Promoter strength creates a direct tension between potency and durability. Stronger promoters drive higher CAR expression upon activation, boosting tumor killing. But they also increase the risk of "tonic signaling" — low-level CAR expression even without antigen engagement — which chronically stimulates the T cell and accelerates exhaustion. The optimizer learns that moderate promoter strength (0.3–0.5 a.u.) provides sufficient killing while avoiding the exhaustion trap.

The costimulatory domain fundamentally shapes the speed-vs-endurance trade-off. CD28 delivers rapid, powerful activation and the highest immediate cytotoxicity, but it drives T cells toward terminal differentiation and exhaustion within 2–3 weeks. 4-1BB promotes memory T cell formation and can sustain functional T cells for over 40 days, but at the cost of slower, weaker initial killing.

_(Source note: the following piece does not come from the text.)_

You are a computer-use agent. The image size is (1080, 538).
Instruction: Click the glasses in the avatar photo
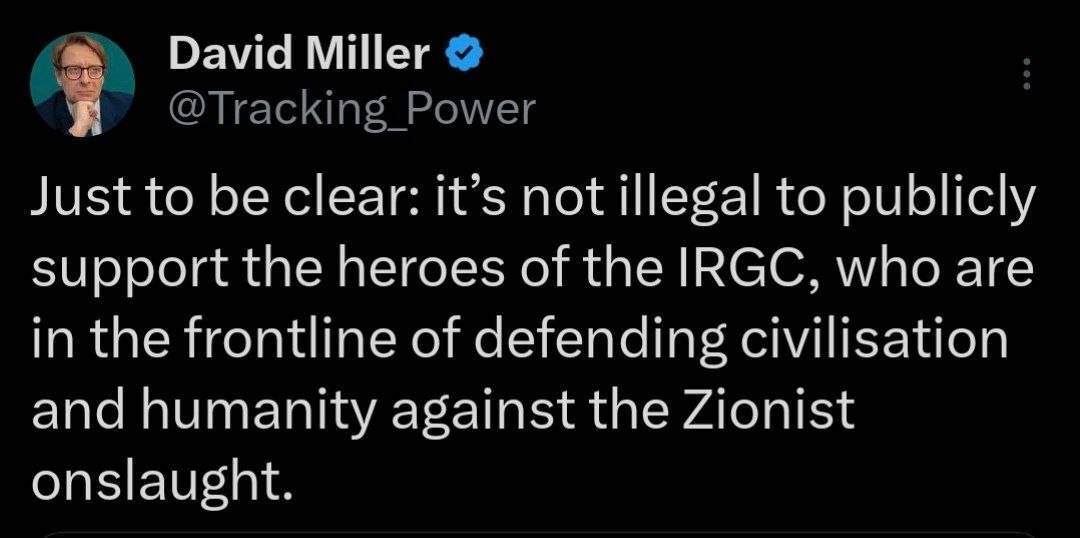coord(82,72)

The dual CD28+4-1BB design emerges as the Pareto-optimal choice — capturing most of CD28's killing power while retaining much of 4-1BB's persistence advantage.

Hinge length has a moderate effect on immune synapse formation. An intermediate hinge (~45 amino acids) provides optimal spacing for the CAR to engage the target antigen. Shorter hinges restrict access to membrane-proximal epitopes, while longer hinges can reduce signal transduction efficiency. The effect is less dramatic than affinity or costimulation choices, but it fine-tunes performance at the margins.